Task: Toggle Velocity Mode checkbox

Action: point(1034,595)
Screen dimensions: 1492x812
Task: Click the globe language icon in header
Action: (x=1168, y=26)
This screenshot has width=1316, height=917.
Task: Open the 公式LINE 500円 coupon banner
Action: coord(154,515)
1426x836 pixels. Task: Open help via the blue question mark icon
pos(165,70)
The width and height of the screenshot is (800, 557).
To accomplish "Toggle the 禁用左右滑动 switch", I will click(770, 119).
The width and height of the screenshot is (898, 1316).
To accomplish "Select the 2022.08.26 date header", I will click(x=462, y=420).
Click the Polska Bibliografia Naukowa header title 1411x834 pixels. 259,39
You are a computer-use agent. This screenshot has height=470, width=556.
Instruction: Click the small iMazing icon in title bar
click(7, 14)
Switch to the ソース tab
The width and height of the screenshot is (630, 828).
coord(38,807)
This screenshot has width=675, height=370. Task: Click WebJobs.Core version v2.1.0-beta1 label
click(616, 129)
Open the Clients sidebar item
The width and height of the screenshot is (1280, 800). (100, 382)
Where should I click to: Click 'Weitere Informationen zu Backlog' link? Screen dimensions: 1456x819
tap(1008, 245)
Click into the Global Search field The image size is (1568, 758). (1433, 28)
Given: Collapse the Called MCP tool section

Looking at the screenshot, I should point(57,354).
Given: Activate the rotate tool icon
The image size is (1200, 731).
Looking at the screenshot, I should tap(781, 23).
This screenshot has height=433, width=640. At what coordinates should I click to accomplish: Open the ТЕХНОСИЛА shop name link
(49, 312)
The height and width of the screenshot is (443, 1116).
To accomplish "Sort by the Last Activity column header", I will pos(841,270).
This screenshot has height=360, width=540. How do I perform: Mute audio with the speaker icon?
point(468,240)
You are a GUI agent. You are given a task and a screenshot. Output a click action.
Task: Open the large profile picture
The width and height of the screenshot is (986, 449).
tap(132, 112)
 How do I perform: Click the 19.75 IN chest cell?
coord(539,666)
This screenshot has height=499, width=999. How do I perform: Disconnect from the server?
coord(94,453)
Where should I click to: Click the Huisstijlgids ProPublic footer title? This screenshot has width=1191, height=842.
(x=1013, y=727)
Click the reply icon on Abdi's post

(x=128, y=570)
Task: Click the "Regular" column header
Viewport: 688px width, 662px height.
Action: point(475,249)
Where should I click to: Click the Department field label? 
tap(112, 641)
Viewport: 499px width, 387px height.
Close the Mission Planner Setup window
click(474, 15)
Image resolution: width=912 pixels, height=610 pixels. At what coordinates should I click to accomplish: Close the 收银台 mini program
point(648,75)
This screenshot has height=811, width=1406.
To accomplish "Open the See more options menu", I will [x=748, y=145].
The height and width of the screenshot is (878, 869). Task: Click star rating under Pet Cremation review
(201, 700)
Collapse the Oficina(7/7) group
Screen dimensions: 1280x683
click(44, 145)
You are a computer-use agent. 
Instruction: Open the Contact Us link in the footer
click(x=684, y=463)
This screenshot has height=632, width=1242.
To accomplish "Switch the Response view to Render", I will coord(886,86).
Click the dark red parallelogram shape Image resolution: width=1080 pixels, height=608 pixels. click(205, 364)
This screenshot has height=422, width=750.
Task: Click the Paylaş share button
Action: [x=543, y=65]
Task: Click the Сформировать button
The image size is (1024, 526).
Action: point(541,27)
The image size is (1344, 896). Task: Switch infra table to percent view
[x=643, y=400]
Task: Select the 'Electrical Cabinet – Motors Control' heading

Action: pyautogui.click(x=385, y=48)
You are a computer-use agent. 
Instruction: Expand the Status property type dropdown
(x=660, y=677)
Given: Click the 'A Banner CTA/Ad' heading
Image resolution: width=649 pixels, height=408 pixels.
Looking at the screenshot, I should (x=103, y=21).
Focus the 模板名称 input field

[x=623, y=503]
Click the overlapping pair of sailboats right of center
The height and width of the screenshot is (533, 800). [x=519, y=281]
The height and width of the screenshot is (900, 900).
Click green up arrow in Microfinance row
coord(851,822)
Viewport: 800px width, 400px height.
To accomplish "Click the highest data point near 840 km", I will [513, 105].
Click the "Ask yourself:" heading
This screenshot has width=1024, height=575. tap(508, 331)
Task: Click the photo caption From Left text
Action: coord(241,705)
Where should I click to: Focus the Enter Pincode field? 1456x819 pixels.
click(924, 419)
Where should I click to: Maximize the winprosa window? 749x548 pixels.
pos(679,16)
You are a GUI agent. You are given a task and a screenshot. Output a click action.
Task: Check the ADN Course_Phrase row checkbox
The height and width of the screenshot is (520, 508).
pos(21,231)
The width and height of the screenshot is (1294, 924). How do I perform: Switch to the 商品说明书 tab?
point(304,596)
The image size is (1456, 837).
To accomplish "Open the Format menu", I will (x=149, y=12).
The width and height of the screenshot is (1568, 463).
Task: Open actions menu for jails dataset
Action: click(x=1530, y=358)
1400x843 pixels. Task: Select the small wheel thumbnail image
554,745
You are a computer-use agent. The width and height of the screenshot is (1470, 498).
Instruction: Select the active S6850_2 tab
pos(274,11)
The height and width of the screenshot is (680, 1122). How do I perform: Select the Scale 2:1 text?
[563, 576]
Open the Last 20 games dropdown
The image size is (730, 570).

* Task goal
Quote the whole listing above, leaving nothing out.

* The completed task
Task: Toggle Velocity Mode checkbox

Action: point(1034,595)
Screen dimensions: 1492x812
Task: Click the globe language icon in header
Action: (x=1168, y=26)
This screenshot has width=1316, height=917.
Task: Open the 公式LINE 500円 coupon banner
Action: coord(154,515)
1426x836 pixels. Task: Open help via the blue question mark icon
pos(165,70)
The width and height of the screenshot is (800, 557).
To accomplish "Toggle the 禁用左右滑动 switch", I will click(770, 119).
The width and height of the screenshot is (898, 1316).
To accomplish "Select the 2022.08.26 date header", I will click(x=462, y=420).
Click the Polska Bibliografia Naukowa header title 1411x834 pixels. 259,39
You are a computer-use agent. This screenshot has height=470, width=556.
Instruction: Click the small iMazing icon in title bar
click(7, 14)
Switch to the ソース tab
The width and height of the screenshot is (630, 828).
coord(38,807)
This screenshot has width=675, height=370. Task: Click WebJobs.Core version v2.1.0-beta1 label
click(616, 129)
Open the Clients sidebar item
The width and height of the screenshot is (1280, 800). (100, 382)
Where should I click to: Click 'Weitere Informationen zu Backlog' link? Screen dimensions: 1456x819
tap(1008, 245)
Click into the Global Search field The image size is (1568, 758). (1433, 28)
Given: Collapse the Called MCP tool section

Looking at the screenshot, I should point(57,354).
Given: Activate the rotate tool icon
The image size is (1200, 731).
Looking at the screenshot, I should tap(781, 23).
This screenshot has height=433, width=640. At what coordinates should I click to accomplish: Open the ТЕХНОСИЛА shop name link
(49, 312)
The height and width of the screenshot is (443, 1116).
To accomplish "Sort by the Last Activity column header", I will pos(841,270).
This screenshot has height=360, width=540. How do I perform: Mute audio with the speaker icon?
point(468,240)
You are a GUI agent. You are given a task and a screenshot. Output a click action.
Task: Open the large profile picture
The width and height of the screenshot is (986, 449).
tap(132, 112)
 How do I perform: Click the 19.75 IN chest cell?
coord(539,666)
This screenshot has height=499, width=999. How do I perform: Disconnect from the server?
coord(94,453)
Where should I click to: Click the Huisstijlgids ProPublic footer title? This screenshot has width=1191, height=842.
(x=1013, y=727)
Click the reply icon on Abdi's post

(x=128, y=570)
Task: Click the "Regular" column header
Viewport: 688px width, 662px height.
Action: point(475,249)
Where should I click to: Click the Department field label? 
tap(112, 641)
Viewport: 499px width, 387px height.
Close the Mission Planner Setup window
click(474, 15)
Image resolution: width=912 pixels, height=610 pixels. At what coordinates should I click to accomplish: Close the 收银台 mini program
point(648,75)
This screenshot has height=811, width=1406.
To accomplish "Open the See more options menu", I will [x=748, y=145].
The height and width of the screenshot is (878, 869). Task: Click star rating under Pet Cremation review
(201, 700)
Collapse the Oficina(7/7) group
Screen dimensions: 1280x683
click(44, 145)
You are a computer-use agent. 
Instruction: Open the Contact Us link in the footer
click(x=684, y=463)
This screenshot has height=632, width=1242.
To accomplish "Switch the Response view to Render", I will coord(886,86).
Click the dark red parallelogram shape Image resolution: width=1080 pixels, height=608 pixels. click(205, 364)
This screenshot has height=422, width=750.
Task: Click the Paylaş share button
Action: [x=543, y=65]
Task: Click the Сформировать button
The image size is (1024, 526).
Action: point(541,27)
The image size is (1344, 896). Task: Switch infra table to percent view
[x=643, y=400]
Task: Select the 'Electrical Cabinet – Motors Control' heading

Action: pyautogui.click(x=385, y=48)
You are a computer-use agent. 
Instruction: Expand the Status property type dropdown
(x=660, y=677)
Given: Click the 'A Banner CTA/Ad' heading
Image resolution: width=649 pixels, height=408 pixels.
Looking at the screenshot, I should (x=103, y=21).
Focus the 模板名称 input field

[x=623, y=503]
Click the overlapping pair of sailboats right of center
The height and width of the screenshot is (533, 800). [x=519, y=281]
The height and width of the screenshot is (900, 900).
Click green up arrow in Microfinance row
coord(851,822)
Viewport: 800px width, 400px height.
To accomplish "Click the highest data point near 840 km", I will [513, 105].
Click the "Ask yourself:" heading
This screenshot has width=1024, height=575. tap(508, 331)
Task: Click the photo caption From Left text
Action: coord(241,705)
Where should I click to: Focus the Enter Pincode field? 1456x819 pixels.
click(924, 419)
Where should I click to: Maximize the winprosa window? 749x548 pixels.
pos(679,16)
You are a GUI agent. You are given a task and a screenshot. Output a click action.
Task: Check the ADN Course_Phrase row checkbox
The height and width of the screenshot is (520, 508).
pos(21,231)
The width and height of the screenshot is (1294, 924). How do I perform: Switch to the 商品说明书 tab?
point(304,596)
The image size is (1456, 837).
To accomplish "Open the Format menu", I will (x=149, y=12).
The width and height of the screenshot is (1568, 463).
Task: Open actions menu for jails dataset
Action: click(x=1530, y=358)
1400x843 pixels. Task: Select the small wheel thumbnail image
554,745
You are a computer-use agent. The width and height of the screenshot is (1470, 498).
Instruction: Select the active S6850_2 tab
pos(274,11)
The height and width of the screenshot is (680, 1122). How do I perform: Select the Scale 2:1 text?
[563, 576]
Open the Last 20 games dropdown
The image size is (730, 570).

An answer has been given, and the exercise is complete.